## Begin Text extract

Potential conflicts of interest involving an executive officer, a director or a supervisor will be reviewed directly by Chunghwa’s Board. Potential conflicts involving an employee of Chunghwa, other than an executive officer, will be reviewed in accordance with Chunghwa’s employment policy.

 

In certain limited cases, activities giving rise to potential conflicts of interest may be permitted if they are determined not to be harmful to Chunghwa. Any such determination will be made by the Board in the case of executive officers, directors or supervisors, and in accordance with Chunghwa’s employment policy in the case of other employees.

 

Corporate Opportunities

 

Employees, officers, directors and supervisors have a duty to Chunghwa to advance its legitimate interests whenever the opportunity arises. Individuals should not take for themselves personally, or for their friends or family, opportunities that are discovered through the use of Chunghwa’s property, information or position (other than those received in the ordinary course of doing business and approved by Chunghwa). Furthermore, all individuals are prohibited from competing with Chunghwa unless such competition is disclosed to Chunghwa’s Director of Corporate Ethics Department and approved in writing.

 

CONFIDENTIALITY

 

For the purposes of this Code of Ethics, “confidential information” includes all non-public information that, if disclosed, might be of use to competitors or harmful to Chunghwa or its customers. Chunghwa’s employees, officers, directors and supervisors must maintain the confidentiality of confidential information they obtain from or through Chunghwa or its customers, except where disclosure is mandated by applicable laws, rules or regulations or authorized by Chunghwa’s Director of Corporate Ethics Department.

 


FULL, FAIR, ACCURATE, TIMELY AND UNDERSTANDABLE DISCLOSURE

 

It is crucial that all books of account, financial statements and records of Chunghwa reflect the underlying transactions and any disposition of assets in a full, fair, accurate and timely manner. All employees, directors and supervisors who are involved in Chunghwa’s disclosure process are required to know and understand the disclosure requirements applicable to Chunghwa that are within the scope of their responsibilities, and must endeavor to ensure that information in documents that Chunghwa files with or submits to the ROC Securities and Futures Commission (“ROC SFC”) and the U.S. Securities and Exchange Commission (“U.S. SEC”), or otherwise disclosed to the public, is presented in a full, fair, accurate, timely and understandable manner. Additionally, each individual involved in the preparation of Chunghwa’s financial statements must prepare those statements in accordance with our internal accounting principles, which take into account generally accepted accounting principles in the ROC and relevant laws and regulations and government guidelines applicable to state-owned enterprises, consistently applied, and any other applicable accounting standards and rules so that the financial statements materially, fairly and completely reflect the business transactions and financial condition of Chunghwa.

## End Text extract

- _Stated goal 1_: Recast the records as a JSON list of strings, one string per line, leaving out blank lines. Start at the line containing "This screenshot has width=1326, height=629." and continue through the last line of the records.
The records have no connection to the text.

## Begin Given data

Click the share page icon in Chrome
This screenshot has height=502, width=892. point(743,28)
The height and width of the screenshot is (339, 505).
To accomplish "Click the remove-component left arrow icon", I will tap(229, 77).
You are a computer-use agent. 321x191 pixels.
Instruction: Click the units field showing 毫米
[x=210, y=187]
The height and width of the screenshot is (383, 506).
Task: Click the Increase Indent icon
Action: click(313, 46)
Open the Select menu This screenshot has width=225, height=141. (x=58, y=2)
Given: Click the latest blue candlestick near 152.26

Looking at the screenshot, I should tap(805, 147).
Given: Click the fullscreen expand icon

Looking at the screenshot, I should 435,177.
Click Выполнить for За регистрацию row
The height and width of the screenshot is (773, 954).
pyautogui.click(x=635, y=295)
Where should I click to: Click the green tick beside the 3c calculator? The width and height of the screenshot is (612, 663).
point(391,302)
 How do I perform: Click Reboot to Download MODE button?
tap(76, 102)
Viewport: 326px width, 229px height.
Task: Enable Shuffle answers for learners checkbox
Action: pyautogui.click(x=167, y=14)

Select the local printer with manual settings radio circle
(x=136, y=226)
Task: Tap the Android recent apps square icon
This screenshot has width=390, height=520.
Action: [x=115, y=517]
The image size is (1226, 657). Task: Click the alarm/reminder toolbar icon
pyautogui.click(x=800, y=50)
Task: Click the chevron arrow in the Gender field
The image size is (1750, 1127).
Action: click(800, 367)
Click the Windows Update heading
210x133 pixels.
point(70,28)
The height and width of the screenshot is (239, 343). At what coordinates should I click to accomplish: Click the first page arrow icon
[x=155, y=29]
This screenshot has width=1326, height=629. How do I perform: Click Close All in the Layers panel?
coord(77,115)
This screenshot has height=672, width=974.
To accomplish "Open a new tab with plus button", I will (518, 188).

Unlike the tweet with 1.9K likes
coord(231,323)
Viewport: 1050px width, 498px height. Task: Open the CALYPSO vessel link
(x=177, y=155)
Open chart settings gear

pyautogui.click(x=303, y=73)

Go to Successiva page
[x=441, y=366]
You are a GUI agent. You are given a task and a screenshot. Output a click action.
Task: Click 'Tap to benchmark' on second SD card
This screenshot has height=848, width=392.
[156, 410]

## End Given data

- _Stated goal 2_: According to the code of ethics text, who directly reviews potential conflicts of interest involving an executive officer, a director or a supervisor?

- _Exercise result 1_:
[
  "This screenshot has width=1326, height=629. How do I perform: Click Close All in the Layers panel?",
  "coord(77,115)",
  "This screenshot has height=672, width=974.",
  "To accomplish \"Open a new tab with plus button\", I will (518, 188).",
  "Unlike the tweet with 1.9K likes",
  "coord(231,323)",
  "Viewport: 1050px width, 498px height. Task: Open the CALYPSO vessel link",
  "(x=177, y=155)",
  "Open chart settings gear",
  "pyautogui.click(x=303, y=73)",
  "Go to Successiva page",
  "[x=441, y=366]",
  "You are a GUI agent. You are given a task and a screenshot. Output a click action.",
  "Task: Click 'Tap to benchmark' on second SD card",
  "This screenshot has height=848, width=392.",
  "[156, 410]"
]

- _Exercise result 2_: Chunghwa's Board